• MATERIAL SUPPLIED
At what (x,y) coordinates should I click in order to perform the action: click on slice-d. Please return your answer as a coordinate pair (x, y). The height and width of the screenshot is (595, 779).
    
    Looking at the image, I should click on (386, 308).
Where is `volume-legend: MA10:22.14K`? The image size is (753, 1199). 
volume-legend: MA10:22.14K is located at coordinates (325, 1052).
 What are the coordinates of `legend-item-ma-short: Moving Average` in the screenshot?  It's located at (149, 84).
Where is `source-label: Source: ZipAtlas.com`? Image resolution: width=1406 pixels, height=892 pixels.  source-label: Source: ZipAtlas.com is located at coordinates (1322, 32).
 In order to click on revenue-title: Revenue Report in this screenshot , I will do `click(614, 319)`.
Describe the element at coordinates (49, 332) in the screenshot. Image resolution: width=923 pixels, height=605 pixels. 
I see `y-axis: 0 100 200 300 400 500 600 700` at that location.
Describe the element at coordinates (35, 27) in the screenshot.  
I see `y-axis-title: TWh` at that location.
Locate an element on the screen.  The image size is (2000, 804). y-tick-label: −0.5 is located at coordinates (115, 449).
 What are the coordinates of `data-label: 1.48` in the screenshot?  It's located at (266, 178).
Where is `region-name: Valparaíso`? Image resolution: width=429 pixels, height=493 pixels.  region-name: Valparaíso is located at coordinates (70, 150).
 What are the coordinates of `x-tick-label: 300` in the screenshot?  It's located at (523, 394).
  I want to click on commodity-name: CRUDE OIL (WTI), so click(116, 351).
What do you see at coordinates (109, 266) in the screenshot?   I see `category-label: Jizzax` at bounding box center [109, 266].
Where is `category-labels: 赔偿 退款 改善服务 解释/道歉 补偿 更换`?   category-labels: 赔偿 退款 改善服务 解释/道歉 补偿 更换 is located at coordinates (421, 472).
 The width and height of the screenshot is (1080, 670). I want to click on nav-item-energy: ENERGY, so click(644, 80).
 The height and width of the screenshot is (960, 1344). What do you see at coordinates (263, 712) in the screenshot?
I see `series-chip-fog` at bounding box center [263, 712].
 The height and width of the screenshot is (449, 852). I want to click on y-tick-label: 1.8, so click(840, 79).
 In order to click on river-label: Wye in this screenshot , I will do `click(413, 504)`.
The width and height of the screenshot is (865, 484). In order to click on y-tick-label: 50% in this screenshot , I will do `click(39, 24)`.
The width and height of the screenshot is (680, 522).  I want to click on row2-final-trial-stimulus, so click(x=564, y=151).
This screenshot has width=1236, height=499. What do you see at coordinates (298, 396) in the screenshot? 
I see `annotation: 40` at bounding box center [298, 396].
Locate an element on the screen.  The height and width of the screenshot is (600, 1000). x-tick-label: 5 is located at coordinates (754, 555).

• YOUR INSTRUCTIONS
Copy every item above verbatim, line for line, without altering any character.

• SOLUTION
At what (x,y) coordinates should I click in order to perform the action: click on slice-d. Please return your answer as a coordinate pair (x, y). The height and width of the screenshot is (595, 779).
    
    Looking at the image, I should click on (386, 308).
Where is `volume-legend: MA10:22.14K`? The image size is (753, 1199). 
volume-legend: MA10:22.14K is located at coordinates (325, 1052).
 What are the coordinates of `legend-item-ma-short: Moving Average` in the screenshot?  It's located at (149, 84).
Where is `source-label: Source: ZipAtlas.com`? Image resolution: width=1406 pixels, height=892 pixels.  source-label: Source: ZipAtlas.com is located at coordinates (1322, 32).
 In order to click on revenue-title: Revenue Report in this screenshot , I will do `click(614, 319)`.
Describe the element at coordinates (49, 332) in the screenshot. Image resolution: width=923 pixels, height=605 pixels. 
I see `y-axis: 0 100 200 300 400 500 600 700` at that location.
Describe the element at coordinates (35, 27) in the screenshot.  
I see `y-axis-title: TWh` at that location.
Locate an element on the screen.  The image size is (2000, 804). y-tick-label: −0.5 is located at coordinates (115, 449).
 What are the coordinates of `data-label: 1.48` in the screenshot?  It's located at (266, 178).
Where is `region-name: Valparaíso`? Image resolution: width=429 pixels, height=493 pixels.  region-name: Valparaíso is located at coordinates (70, 150).
 What are the coordinates of `x-tick-label: 300` in the screenshot?  It's located at (523, 394).
  I want to click on commodity-name: CRUDE OIL (WTI), so click(116, 351).
What do you see at coordinates (109, 266) in the screenshot?   I see `category-label: Jizzax` at bounding box center [109, 266].
Where is `category-labels: 赔偿 退款 改善服务 解释/道歉 补偿 更换`?   category-labels: 赔偿 退款 改善服务 解释/道歉 补偿 更换 is located at coordinates (421, 472).
 The width and height of the screenshot is (1080, 670). I want to click on nav-item-energy: ENERGY, so click(644, 80).
 The height and width of the screenshot is (960, 1344). What do you see at coordinates (263, 712) in the screenshot?
I see `series-chip-fog` at bounding box center [263, 712].
 The height and width of the screenshot is (449, 852). I want to click on y-tick-label: 1.8, so click(840, 79).
 In order to click on river-label: Wye in this screenshot , I will do `click(413, 504)`.
The width and height of the screenshot is (865, 484). In order to click on y-tick-label: 50% in this screenshot , I will do `click(39, 24)`.
The width and height of the screenshot is (680, 522).  I want to click on row2-final-trial-stimulus, so click(x=564, y=151).
This screenshot has width=1236, height=499. What do you see at coordinates (298, 396) in the screenshot? 
I see `annotation: 40` at bounding box center [298, 396].
Locate an element on the screen.  The height and width of the screenshot is (600, 1000). x-tick-label: 5 is located at coordinates (754, 555).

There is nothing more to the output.